**About this exercise**: Each line of the records below that contains "button" needs to be copied.

**Data records**:
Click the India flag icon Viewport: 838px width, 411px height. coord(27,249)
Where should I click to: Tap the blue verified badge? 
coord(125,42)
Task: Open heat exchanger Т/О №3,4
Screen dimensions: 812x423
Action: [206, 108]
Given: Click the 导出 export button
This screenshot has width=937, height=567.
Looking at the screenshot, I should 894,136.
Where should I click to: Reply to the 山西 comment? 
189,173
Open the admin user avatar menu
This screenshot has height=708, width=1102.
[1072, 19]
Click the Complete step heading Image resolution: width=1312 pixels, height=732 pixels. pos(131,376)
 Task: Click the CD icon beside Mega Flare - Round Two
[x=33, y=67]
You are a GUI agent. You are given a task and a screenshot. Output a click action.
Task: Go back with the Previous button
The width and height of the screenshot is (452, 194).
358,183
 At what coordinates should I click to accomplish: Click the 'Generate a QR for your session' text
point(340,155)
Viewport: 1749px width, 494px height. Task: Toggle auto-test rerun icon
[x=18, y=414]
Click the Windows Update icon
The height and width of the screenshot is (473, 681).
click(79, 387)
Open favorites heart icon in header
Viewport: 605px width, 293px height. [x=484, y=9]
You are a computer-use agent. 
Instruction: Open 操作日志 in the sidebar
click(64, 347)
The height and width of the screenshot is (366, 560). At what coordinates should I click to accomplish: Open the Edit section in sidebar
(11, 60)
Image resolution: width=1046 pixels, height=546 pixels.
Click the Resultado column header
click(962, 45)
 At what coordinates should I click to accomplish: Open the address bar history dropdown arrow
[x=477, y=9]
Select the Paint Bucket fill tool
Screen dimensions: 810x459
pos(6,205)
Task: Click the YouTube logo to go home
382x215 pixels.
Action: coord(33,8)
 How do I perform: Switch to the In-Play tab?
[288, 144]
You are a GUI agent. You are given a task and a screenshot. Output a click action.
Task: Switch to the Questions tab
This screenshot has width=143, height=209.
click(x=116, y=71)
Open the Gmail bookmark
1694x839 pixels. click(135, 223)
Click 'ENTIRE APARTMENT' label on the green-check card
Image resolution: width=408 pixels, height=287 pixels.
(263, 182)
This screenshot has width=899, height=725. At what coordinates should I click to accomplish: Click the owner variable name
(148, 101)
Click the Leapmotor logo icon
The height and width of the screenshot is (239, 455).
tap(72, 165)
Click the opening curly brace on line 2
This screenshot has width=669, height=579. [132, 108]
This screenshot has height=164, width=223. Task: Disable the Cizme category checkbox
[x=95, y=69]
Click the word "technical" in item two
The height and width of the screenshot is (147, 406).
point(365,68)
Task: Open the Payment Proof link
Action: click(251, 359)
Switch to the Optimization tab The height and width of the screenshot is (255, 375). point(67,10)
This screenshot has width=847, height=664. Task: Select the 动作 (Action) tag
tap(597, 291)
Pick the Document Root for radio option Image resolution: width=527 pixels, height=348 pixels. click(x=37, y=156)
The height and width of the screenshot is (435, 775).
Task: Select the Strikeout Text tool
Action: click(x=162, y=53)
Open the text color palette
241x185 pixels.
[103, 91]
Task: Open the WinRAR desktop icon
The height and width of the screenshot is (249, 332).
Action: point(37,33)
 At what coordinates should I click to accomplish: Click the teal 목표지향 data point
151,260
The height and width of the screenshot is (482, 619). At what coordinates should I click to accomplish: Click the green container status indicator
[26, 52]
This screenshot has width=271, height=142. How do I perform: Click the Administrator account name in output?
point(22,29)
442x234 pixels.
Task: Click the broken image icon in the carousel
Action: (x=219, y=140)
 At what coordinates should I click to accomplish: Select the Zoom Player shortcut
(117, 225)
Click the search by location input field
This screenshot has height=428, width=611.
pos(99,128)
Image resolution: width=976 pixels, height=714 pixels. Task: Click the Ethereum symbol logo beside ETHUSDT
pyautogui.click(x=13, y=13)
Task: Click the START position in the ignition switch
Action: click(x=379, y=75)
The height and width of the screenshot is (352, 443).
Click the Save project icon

**Response to this exercise**:
Given: Click the 导出 export button
Task: Go back with the Previous button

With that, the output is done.